* Job:
Copy the items starting at the line containing "Open settings gear in sidebar" and ending at the line containing "point(760,196)", swapping "tab" for "panel" and leaving everything else unchanged.

* Records shown:

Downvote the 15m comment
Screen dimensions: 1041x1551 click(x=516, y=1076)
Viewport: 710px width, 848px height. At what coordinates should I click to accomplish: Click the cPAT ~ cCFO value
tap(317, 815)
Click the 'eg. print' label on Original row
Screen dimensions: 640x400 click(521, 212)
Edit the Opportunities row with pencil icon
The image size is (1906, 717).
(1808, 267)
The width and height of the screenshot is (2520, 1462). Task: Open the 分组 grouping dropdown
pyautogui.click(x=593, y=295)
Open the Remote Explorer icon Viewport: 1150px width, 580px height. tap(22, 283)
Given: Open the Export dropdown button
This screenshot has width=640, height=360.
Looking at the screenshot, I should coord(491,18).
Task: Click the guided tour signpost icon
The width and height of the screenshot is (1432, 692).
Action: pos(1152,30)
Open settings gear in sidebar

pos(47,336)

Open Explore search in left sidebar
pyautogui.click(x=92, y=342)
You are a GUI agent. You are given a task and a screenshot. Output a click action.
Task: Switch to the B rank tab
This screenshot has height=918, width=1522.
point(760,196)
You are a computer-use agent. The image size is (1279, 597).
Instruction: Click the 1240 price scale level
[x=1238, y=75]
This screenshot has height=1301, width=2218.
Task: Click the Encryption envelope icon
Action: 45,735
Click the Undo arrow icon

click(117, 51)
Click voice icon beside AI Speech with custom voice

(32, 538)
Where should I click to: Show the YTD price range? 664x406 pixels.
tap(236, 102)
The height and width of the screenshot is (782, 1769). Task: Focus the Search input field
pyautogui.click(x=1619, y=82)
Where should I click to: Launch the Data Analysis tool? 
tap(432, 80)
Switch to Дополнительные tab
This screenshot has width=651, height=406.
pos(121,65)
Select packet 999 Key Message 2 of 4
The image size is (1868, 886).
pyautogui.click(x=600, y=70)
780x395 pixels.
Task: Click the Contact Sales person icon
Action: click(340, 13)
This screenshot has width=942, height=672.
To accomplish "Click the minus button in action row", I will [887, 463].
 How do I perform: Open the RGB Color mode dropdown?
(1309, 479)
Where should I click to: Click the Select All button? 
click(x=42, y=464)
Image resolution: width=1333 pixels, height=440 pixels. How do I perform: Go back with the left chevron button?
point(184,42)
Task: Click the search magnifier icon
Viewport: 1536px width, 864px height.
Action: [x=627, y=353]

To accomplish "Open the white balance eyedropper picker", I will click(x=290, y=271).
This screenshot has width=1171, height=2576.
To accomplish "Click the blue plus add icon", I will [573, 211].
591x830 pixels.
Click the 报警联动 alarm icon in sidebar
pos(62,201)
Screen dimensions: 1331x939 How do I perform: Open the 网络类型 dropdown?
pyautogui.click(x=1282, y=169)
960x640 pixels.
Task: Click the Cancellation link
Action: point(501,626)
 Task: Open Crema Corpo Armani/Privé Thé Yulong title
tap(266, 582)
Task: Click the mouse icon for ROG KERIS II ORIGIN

* Result of this exercise:
Open settings gear in sidebar

pos(47,336)

Open Explore search in left sidebar
pyautogui.click(x=92, y=342)
You are a GUI agent. You are given a task and a screenshot. Output a click action.
Task: Switch to the B rank panel
This screenshot has height=918, width=1522.
point(760,196)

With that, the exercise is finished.